The Cincinnati Bengals and defensive end Michael Johnson appear to be unlikely to reach a new deal, according to Joe Reedy of the Cincinnati Inquirer. If the Bengals don't extend Johnson, he'll play the 2013 season under the franchise tag.
If Johnson does indeed play 2013 under the tag, it won't be cheap for Cincinnati. The Bengals placed the franchise tag on him in March, preventing him from becoming an unrestricted free agent, and he's currently set to make $11.175 million this season, a nice step up from the annual salary under his rookie contract. The sides have until July 15 to reach an extension, otherwise that number will be finalized.
Josh Kirkendall at Cincy Jungle, SB Nation's Bengals blog, says letting a good, young player get away is common behavior for Cincinnati:
It's been well documented that the Bengals aren't very good at retaining franchise players. Mike Nugent is the first player to re-sign with the team after being franchised since Rudi Johnson signed an extension in 2005 prior to the franchise deadline. Based on Johnson's perceived market value and the contract status with other players, it's hard to see Johnson playing for the Bengals next year. It helps to explain why the Bengals signed Wallace Gilberry and Robert Geathers to three-year deals respectively while drafting defensive end Margus Hunt in the second-round this year. But if they are able to capture Johnson long-term, their best bet is to sign him to a long-term deal before next Monday's deadline.
Johnson has been a model of consistency in Cincinnati, and he showed steady improvement in each of his first four seasons. The 26-year-old hasn't missed a game, and he's totaled 146 tackles, 23 sacks and five tackles for loss in his career. In 2012, Johnson broke out with 52 tackles, 11.5 sacks and two tackles for loss.
To understand what kind of contract Johnson could earn if he becomes an unrestricted free agent next year, it's worth taking a look at the deals similar players have recently signed. Earlier this offseason, Kirkendall compiled contract numbers of the NFL's top 10 defensive ends.
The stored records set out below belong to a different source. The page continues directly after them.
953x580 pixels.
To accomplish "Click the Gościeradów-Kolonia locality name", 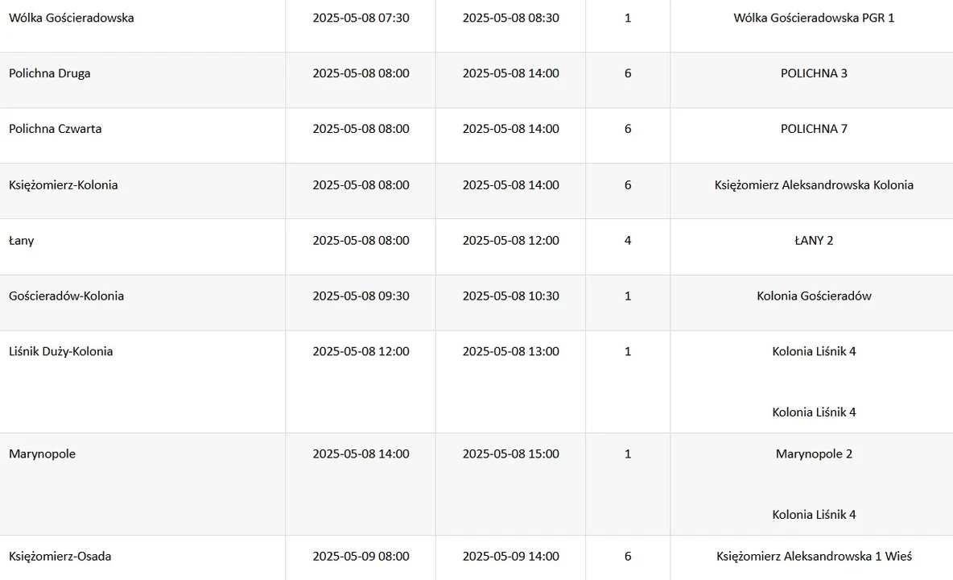I will (x=66, y=296).
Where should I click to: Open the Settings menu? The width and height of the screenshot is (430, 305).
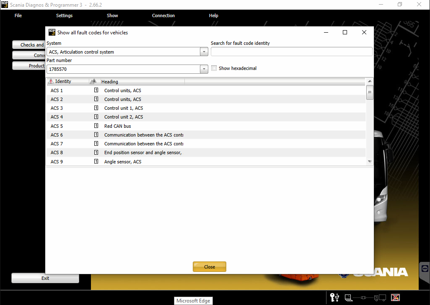[x=64, y=16]
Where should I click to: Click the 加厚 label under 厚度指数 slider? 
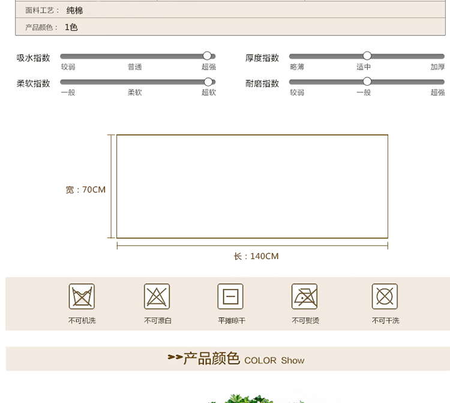point(437,67)
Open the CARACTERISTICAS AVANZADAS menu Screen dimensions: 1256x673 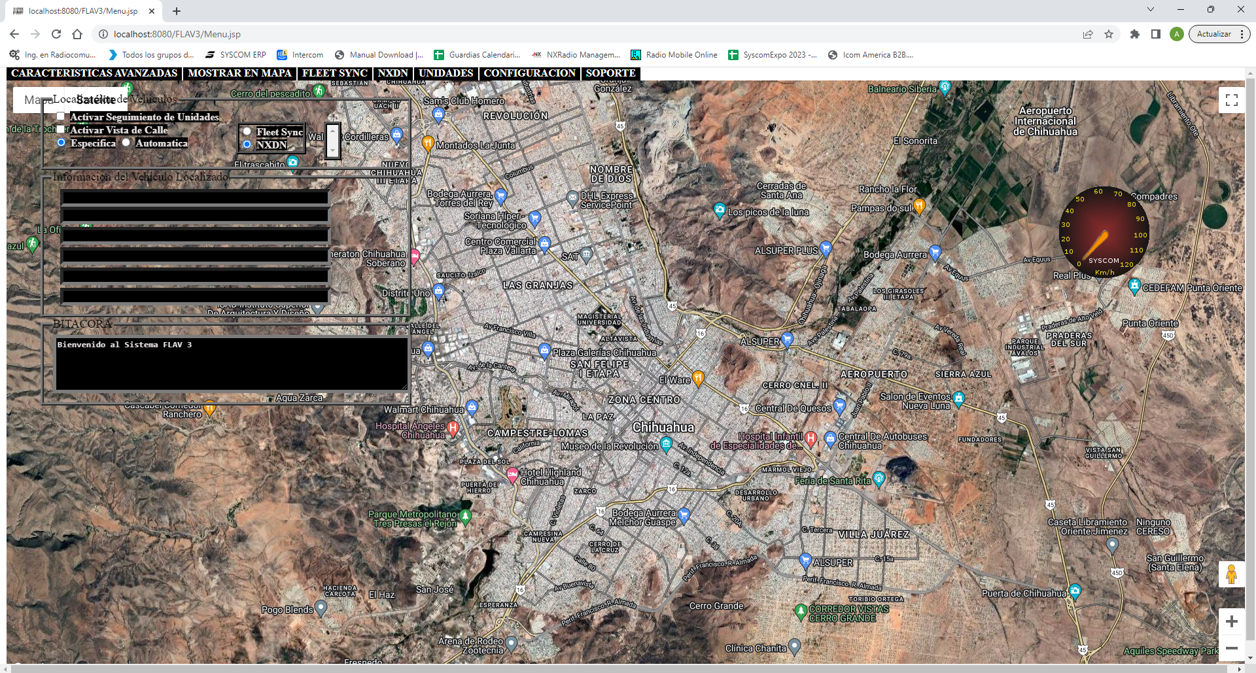pyautogui.click(x=94, y=73)

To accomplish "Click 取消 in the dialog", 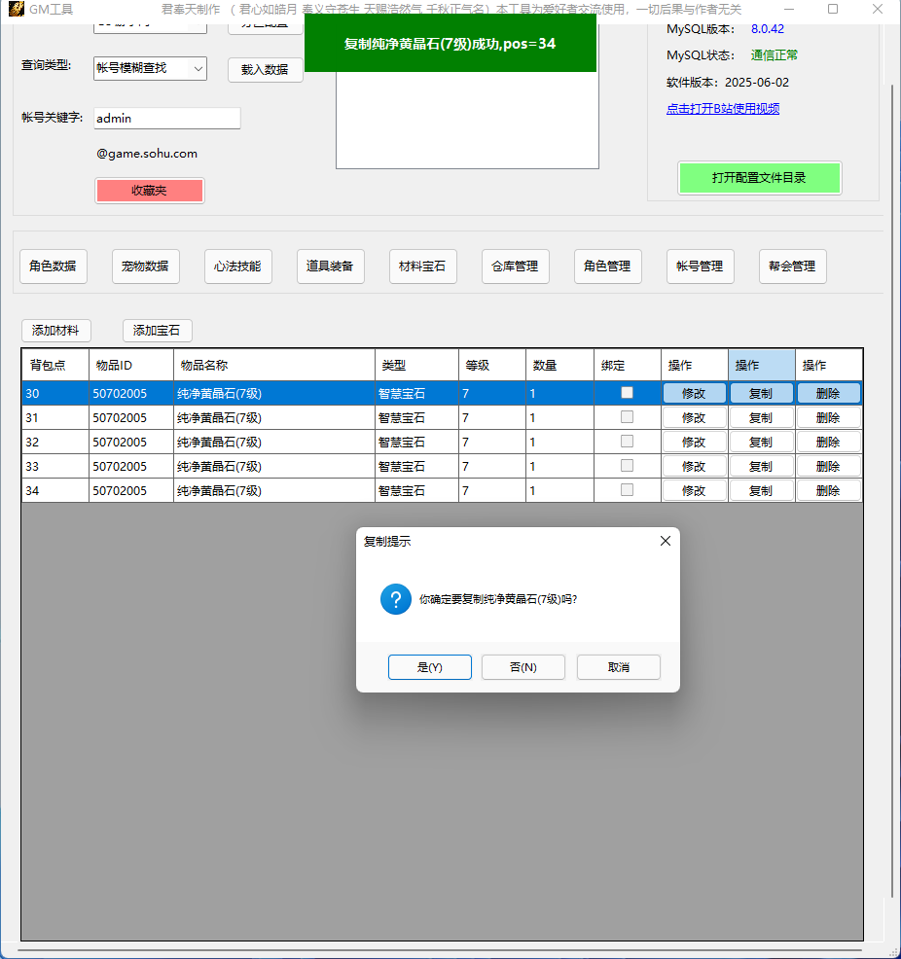I will pos(618,667).
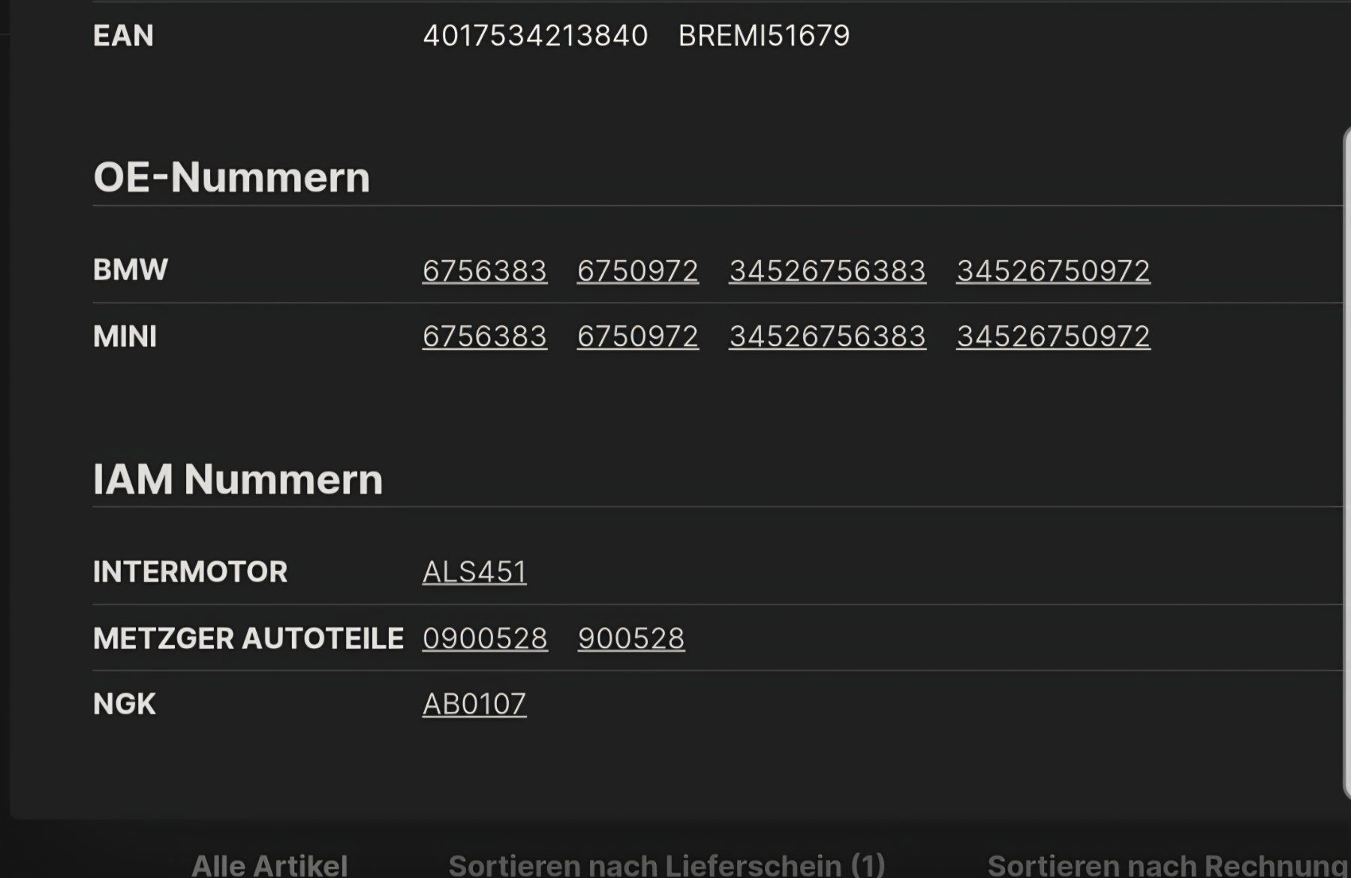Click MINI number 34526756383 link
The width and height of the screenshot is (1351, 878).
pyautogui.click(x=827, y=336)
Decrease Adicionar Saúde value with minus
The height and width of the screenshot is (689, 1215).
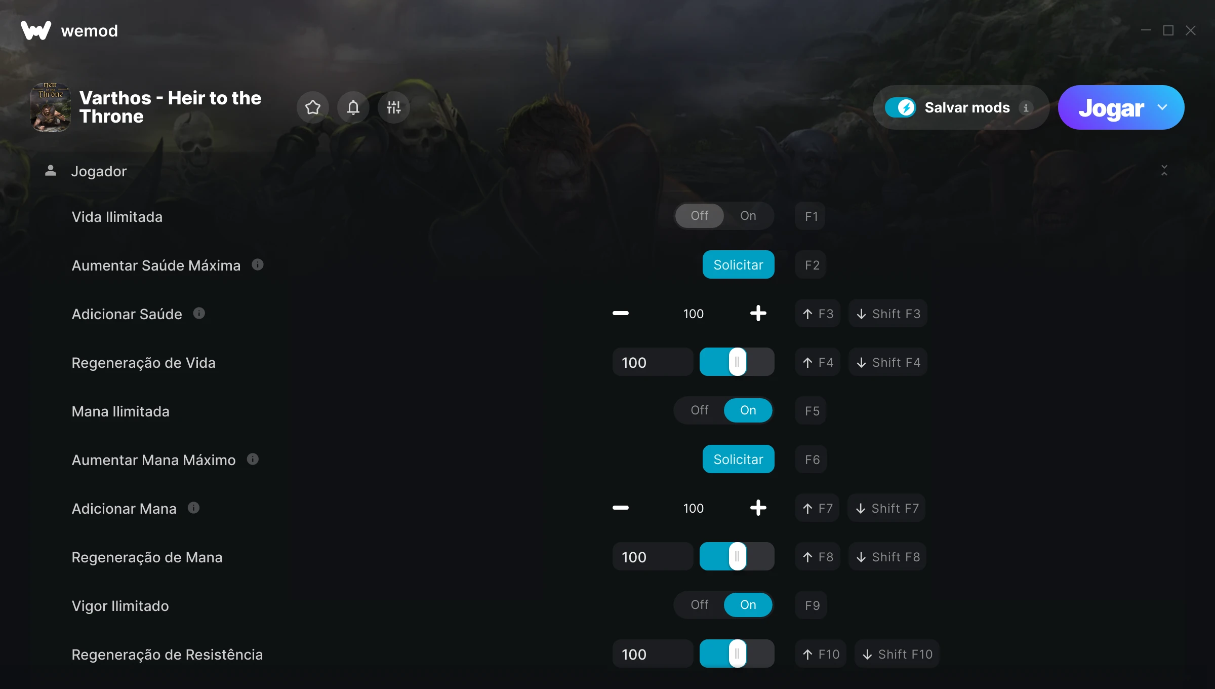click(x=621, y=313)
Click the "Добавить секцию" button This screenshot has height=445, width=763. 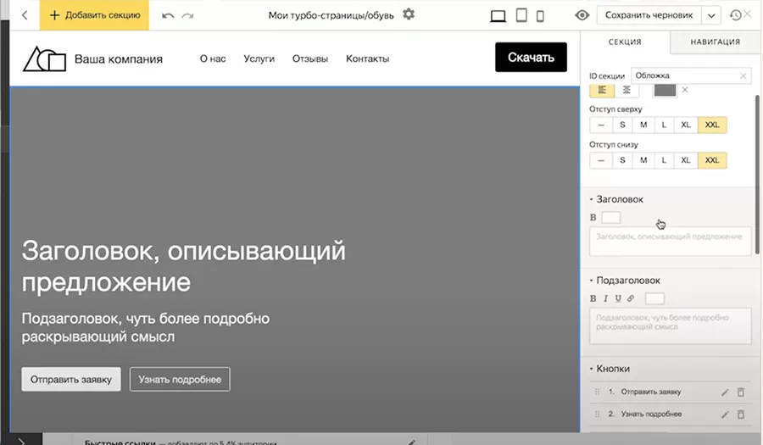point(93,15)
Buffalo's Mario Williams currently leads the way, averaging $16 million per season under the contract he signed in 2012. Julius Peppers is close behind, having signed a deal in 2010 that pays him $14 million annually.
As Kirkendall points out, it's highly unlikely Johnson's next contract will make him the richest defensive end in the league. Carolina's Charles Johnson and St. Louis' Chris Long, who put up comparable numbers to Johnson in their first four years, could be a good indicator for making a guess at what Michael Johnson will fetch on the open market. Charles Johnson signed a six-year, $76 million deal with the Panthers in 2011 and the Rams signed Long to a five-year, $60.3 million contract in 2012. Both players earn between $12 and $13 million annually.
However, the 2013 free agent market was pretty brutal for defensive ends. Elvis Dumervil and the Baltimore Ravens agreed to the biggest contract, and it's only worth $5.2 million per season over five years. If Michael Johnson has another solid year in 2013, he'll increase his value and will be looking for a big contract. But if the current market trend continues, his annual salary will be much lower than the $12 million-plus that Charles Johnson and Long are making.